Ek thi Begum is based on a real life ‘untold’ story of a stunningly beautiful woman – Ashraf Bhatkar, born to a poor family in Aurangabad and raised in Bombay. She became the loving wife of Zaheer – a once confidante of Maqsood but now his arch-rival. Maqsood is the biggest mafia, underworld don who operates his giant drug cartel in India from Dubai.  When the rift between Maqsood and Zaheer reaches ugly culminations,  Maqsood succeeds in cunningly eliminating Zaheer. In a fake encounter, on 26 July 1986, staged by police officers, Zaheer is picked up from the airport by  cops and taken away to a secluded location and finally killed. Ashraf fights hard to secure justice but fails against the might of the mafia and political bigwigs. She vows to overturn and destroy Masood’s illegal empire. Using her beauty, sensuality and acute intelligence, she meticulously plans and executes dramatic strategies undertaking the role of a police informer.
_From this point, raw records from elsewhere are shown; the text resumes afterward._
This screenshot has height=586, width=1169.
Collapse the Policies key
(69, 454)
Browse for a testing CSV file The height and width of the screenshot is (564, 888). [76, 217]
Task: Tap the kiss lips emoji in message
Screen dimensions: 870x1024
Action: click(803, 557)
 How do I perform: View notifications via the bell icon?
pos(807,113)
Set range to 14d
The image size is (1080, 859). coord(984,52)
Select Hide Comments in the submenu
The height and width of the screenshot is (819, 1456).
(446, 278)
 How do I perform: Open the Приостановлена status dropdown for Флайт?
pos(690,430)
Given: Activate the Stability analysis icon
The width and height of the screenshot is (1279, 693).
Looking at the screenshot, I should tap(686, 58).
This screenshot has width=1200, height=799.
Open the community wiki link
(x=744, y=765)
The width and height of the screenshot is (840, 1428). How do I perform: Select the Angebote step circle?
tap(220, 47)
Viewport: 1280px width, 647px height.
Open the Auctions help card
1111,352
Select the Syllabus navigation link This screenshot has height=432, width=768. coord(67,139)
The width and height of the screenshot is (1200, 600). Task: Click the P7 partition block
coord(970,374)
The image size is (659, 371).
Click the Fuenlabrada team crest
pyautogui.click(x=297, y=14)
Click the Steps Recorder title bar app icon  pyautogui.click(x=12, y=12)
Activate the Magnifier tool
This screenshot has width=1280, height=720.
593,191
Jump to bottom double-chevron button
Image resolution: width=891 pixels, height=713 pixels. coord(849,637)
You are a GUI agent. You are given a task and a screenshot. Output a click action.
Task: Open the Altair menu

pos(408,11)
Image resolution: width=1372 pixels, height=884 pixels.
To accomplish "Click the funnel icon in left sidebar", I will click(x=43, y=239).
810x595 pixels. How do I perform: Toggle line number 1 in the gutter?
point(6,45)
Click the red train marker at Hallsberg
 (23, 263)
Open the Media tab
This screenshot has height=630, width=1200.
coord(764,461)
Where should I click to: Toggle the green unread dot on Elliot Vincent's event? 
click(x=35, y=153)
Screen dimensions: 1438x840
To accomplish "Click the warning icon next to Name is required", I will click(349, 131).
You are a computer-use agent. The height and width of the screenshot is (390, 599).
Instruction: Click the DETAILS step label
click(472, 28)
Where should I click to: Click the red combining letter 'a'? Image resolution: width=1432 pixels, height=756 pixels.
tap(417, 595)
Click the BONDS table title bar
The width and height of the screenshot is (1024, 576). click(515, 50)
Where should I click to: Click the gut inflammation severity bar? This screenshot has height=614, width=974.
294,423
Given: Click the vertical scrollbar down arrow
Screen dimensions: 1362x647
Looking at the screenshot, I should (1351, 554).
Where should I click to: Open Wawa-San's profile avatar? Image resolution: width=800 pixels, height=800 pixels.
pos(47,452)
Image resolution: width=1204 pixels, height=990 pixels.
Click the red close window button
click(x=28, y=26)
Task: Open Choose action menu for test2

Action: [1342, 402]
Ashraf becomes the biggest informer for the police and the biggest thorn in the flesh for Maqsood. Blinded with vengeance she becomes a powerful force of domination and influence.  She also marries a police officer Vikram Bhosle.

Ashraf acquires so much information and prepares a file that has names and proof, which threatens to expose the nexus between politicians, corrupt cops and the mafia. To avoid the ultimate expose, an attempt to kill Ashraf takes place and the file is however not found.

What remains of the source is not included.